When implemented in hardware, the hardware may comprise one or more of discrete components, an integrated circuit, an application-specific integrated circuit (ASIC), a programmable logic device (PLD), etc.

While the present invention has been described with reference to specific examples, which are intended to be illustrative only and not to be limiting of the invention, changes, additions and/or deletions may be made to the disclosed embodiments without departing from the scope of the invention.

Claims

1. A network device that selects paths through a network switching system, the network device comprising:

a packet processor configured to:

determine a set of one or more first paths through the network switching system for forwarding a packet to a second network device in the network switching system, including determining the set of one or more first paths from amongst minimal paths through the network switching system, and

determine a set of one or more second paths through the network switching system for forwarding the packet to the second network device, including determining the set of one or more second paths from amongst non-minimal paths through the network switching system; and

wherein the packet processor includes a path selection engine configure to probabilistically select according to a probability, one of i) the set of one or more first paths, and ii) the set of one or more second paths for forwarding the packet through the network switching system, including sometimes selecting the set of one or more second paths for forwarding the packet through the network switching system.

2. (canceled)

Available data —
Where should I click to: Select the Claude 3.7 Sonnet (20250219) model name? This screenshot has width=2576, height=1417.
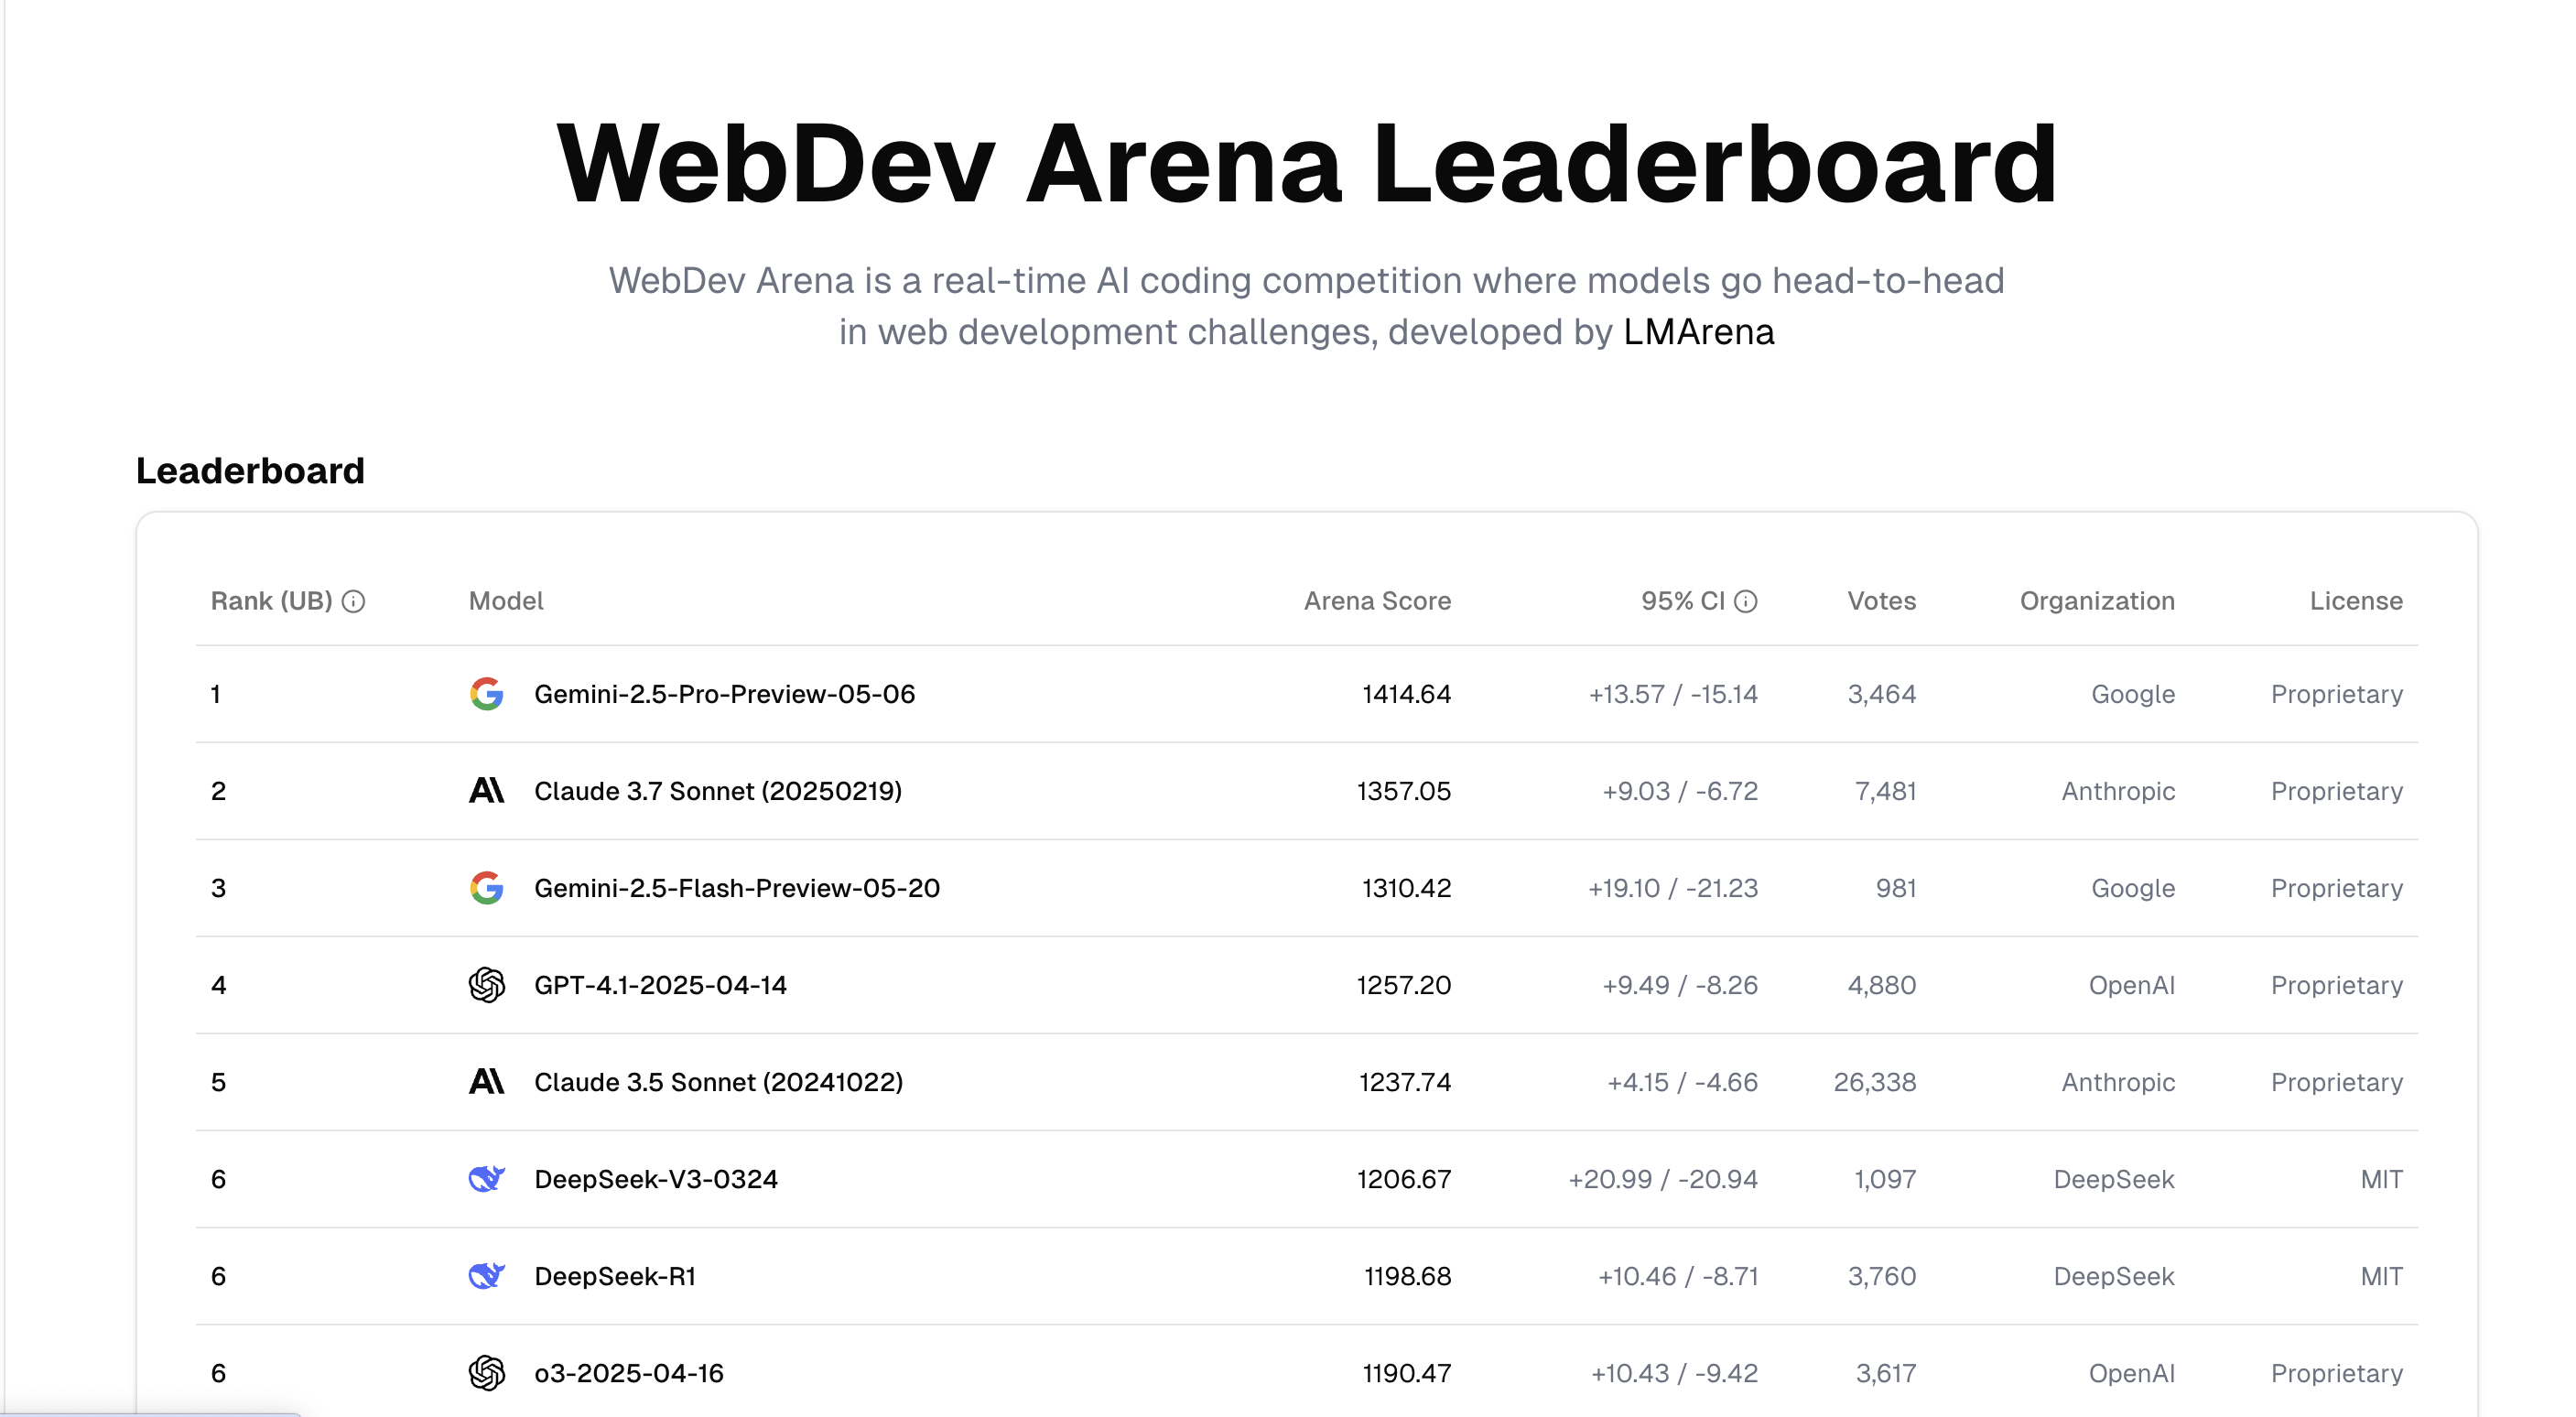click(x=718, y=791)
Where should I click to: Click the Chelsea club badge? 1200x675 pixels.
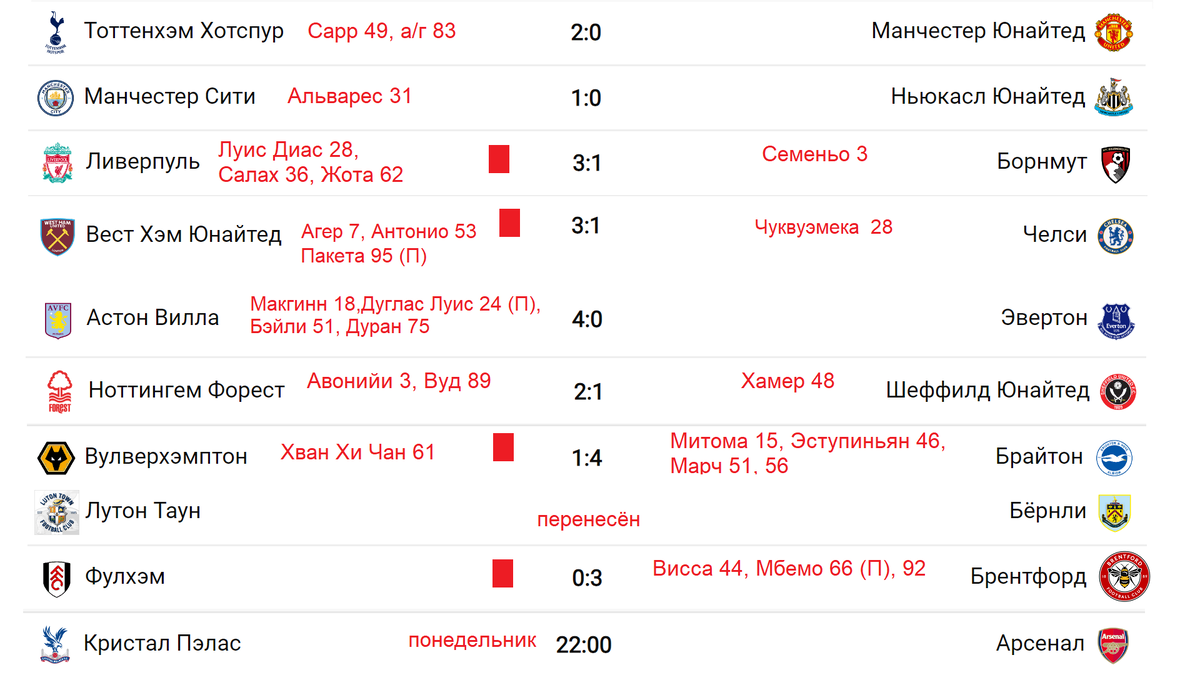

Written task — Revise everything in the patent excerpt from "determine a set of one or more second" down to "network switching system.", changing "path selection engine" to "route selection engine". The data is separate from the patent excerpt.

Correct answer —
determine a set of one or more second paths through the network switching system for forwarding the packet to the second network device, including determining the set of one or more second paths from amongst non-minimal paths through the network switching system; and

wherein the packet processor includes a route selection engine configure to probabilistically select according to a probability, one of i) the set of one or more first paths, and ii) the set of one or more second paths for forwarding the packet through the network switching system, including sometimes selecting the set of one or more second paths for forwarding the packet through the network switching system.